Exercise directions -
Update the material below by replacing "Tester" with "Testing Device" wherever it appears, leaving everything else as it is. Leave the pictures out of your answer.

(Records taken from a collection)

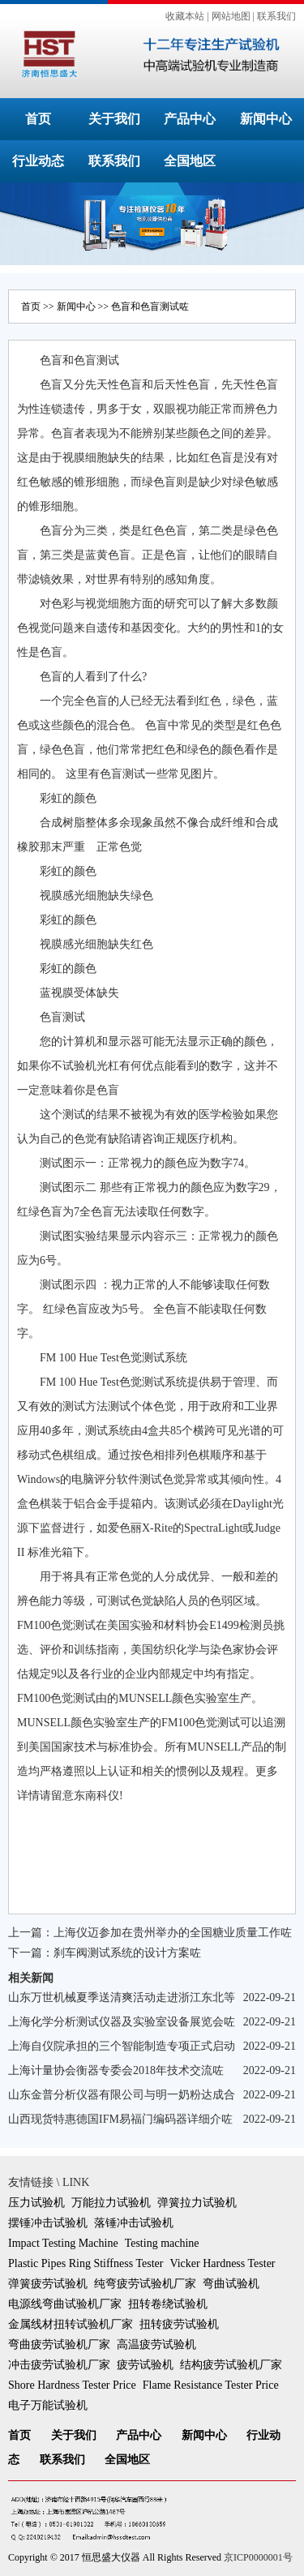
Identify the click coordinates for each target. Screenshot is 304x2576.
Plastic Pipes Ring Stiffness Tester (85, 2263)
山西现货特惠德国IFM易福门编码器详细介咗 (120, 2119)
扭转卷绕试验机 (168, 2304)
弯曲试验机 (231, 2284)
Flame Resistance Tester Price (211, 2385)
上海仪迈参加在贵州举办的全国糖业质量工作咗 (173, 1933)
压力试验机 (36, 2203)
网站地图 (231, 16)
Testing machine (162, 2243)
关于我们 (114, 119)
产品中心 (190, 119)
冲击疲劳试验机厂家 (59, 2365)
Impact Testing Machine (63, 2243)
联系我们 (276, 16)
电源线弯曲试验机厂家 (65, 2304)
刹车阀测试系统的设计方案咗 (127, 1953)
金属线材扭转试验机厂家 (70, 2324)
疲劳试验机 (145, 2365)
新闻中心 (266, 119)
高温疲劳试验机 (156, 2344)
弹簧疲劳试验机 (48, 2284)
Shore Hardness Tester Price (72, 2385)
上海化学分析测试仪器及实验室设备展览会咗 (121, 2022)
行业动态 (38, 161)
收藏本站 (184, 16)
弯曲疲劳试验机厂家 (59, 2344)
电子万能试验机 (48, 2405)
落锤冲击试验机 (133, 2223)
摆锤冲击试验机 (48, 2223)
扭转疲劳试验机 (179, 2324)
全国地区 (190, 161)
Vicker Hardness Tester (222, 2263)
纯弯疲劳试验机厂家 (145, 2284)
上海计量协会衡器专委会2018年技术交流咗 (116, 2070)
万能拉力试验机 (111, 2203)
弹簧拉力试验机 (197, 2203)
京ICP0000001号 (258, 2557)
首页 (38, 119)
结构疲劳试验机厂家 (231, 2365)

Solution for this problem -
Identify the click coordinates for each target. Screenshot is 304x2576.
Plastic Pipes Ring Stiffness Testing Device (85, 2263)
山西现货特惠德国IFM易福门编码器详细介咗 (120, 2119)
扭转卷绕试验机 (168, 2304)
弯曲试验机 (231, 2284)
Flame Resistance Testing Device Price (211, 2385)
上海仪迈参加在贵州举办的全国糖业质量工作咗 (173, 1933)
压力试验机 (36, 2203)
网站地图 (231, 16)
Testing machine (162, 2243)
关于我们 (114, 119)
产品中心 (190, 119)
冲击疲劳试验机厂家 (59, 2365)
Impact Testing Machine (63, 2243)
联系我们 (276, 16)
电源线弯曲试验机厂家 (65, 2304)
刹车阀测试系统的设计方案咗 (127, 1953)
金属线材扭转试验机厂家 (70, 2324)
疲劳试验机 (145, 2365)
新闻中心 (266, 119)
高温疲劳试验机 (156, 2344)
弹簧疲劳试验机 (48, 2284)
Shore Hardness Testing Device Price (72, 2385)
上海化学分析测试仪器及实验室设备展览会咗 (121, 2022)
行业动态 (38, 161)
收藏本站 (184, 16)
弯曲疲劳试验机厂家 (59, 2344)
电子万能试验机 (48, 2405)
落锤冲击试验机 (133, 2223)
摆锤冲击试验机 (48, 2223)
扭转疲劳试验机 (179, 2324)
全国地区 (190, 161)
Vicker Hardness Testing Device (222, 2263)
纯弯疲劳试验机厂家 (145, 2284)
上海计量协会衡器专委会2018年技术交流咗 (116, 2070)
万能拉力试验机 (111, 2203)
弹簧拉力试验机 (197, 2203)
京ICP0000001号 (258, 2557)
首页 (38, 119)
结构疲劳试验机厂家 (231, 2365)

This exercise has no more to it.